-------- Given passage

Behold the Mighty Auto Plant

Every country, every state and every township wants a well-paid middle class. It isn’t just about building things, it’s about building political power.

Drew Winter, Contributing Editor

July 12, 2019

4 Min Read
Wolfsburg
Volkswagen's Wolfsburg plant employs 63,000 employees and makes 800,000 vehicles annually.Volkswagen

WOLFSBURG, Germany – Every country, city and state wants an auto factory. There is no better way to create middle-class prosperity than to build an auto plant and no quicker way to destroy it than to close one.

Auto plants create thousands of good-paying jobs for blue- and white-collar workers and bring millions in tax revenues to needy cities such as Detroit and Flint, MI, and barren deserts in Mexico and northern Africa.

----------------
-------- Entries shown

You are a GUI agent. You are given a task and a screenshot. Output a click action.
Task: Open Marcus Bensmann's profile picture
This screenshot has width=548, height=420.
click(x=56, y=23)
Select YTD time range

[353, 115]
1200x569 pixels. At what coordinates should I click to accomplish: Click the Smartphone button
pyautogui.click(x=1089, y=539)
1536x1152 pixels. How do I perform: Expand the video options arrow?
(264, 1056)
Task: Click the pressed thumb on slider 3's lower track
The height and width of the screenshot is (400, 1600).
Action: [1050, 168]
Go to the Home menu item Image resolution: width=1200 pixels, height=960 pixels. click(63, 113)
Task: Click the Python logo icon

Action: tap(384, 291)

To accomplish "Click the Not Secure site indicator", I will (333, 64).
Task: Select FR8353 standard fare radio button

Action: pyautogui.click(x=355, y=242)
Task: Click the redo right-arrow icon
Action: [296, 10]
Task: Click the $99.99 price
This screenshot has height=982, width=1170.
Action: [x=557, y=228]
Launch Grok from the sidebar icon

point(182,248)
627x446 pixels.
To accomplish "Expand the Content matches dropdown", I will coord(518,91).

----------------

■ **Assigned task 1**
Can you copy the auto plant article word for word, from "Behold the Mighty" to "building political power."?
■ **Assigned task 2**
Answer these from the auto plant article above:
(a) How many employees does Volkswagen's Wolfsburg plant have?
(b) On what date was the article published?
(c) Which two Michigan cities does it name as needy cities?
■ **Assigned task 3**
Which places does the auto plant article say receive millions in tax revenues from auto plants? List all of them.

■ **Worked solution 1**
Behold the Mighty Auto Plant

Every country, every state and every township wants a well-paid middle class. It isn’t just about building things, it’s about building political power.

■ **Worked solution 2**
(a) 63,000
(b) July 12, 2019
(c) Detroit and Flint

■ **Worked solution 3**
- Detroit
- Flint, MI
- barren deserts in Mexico
- barren deserts in northern Africa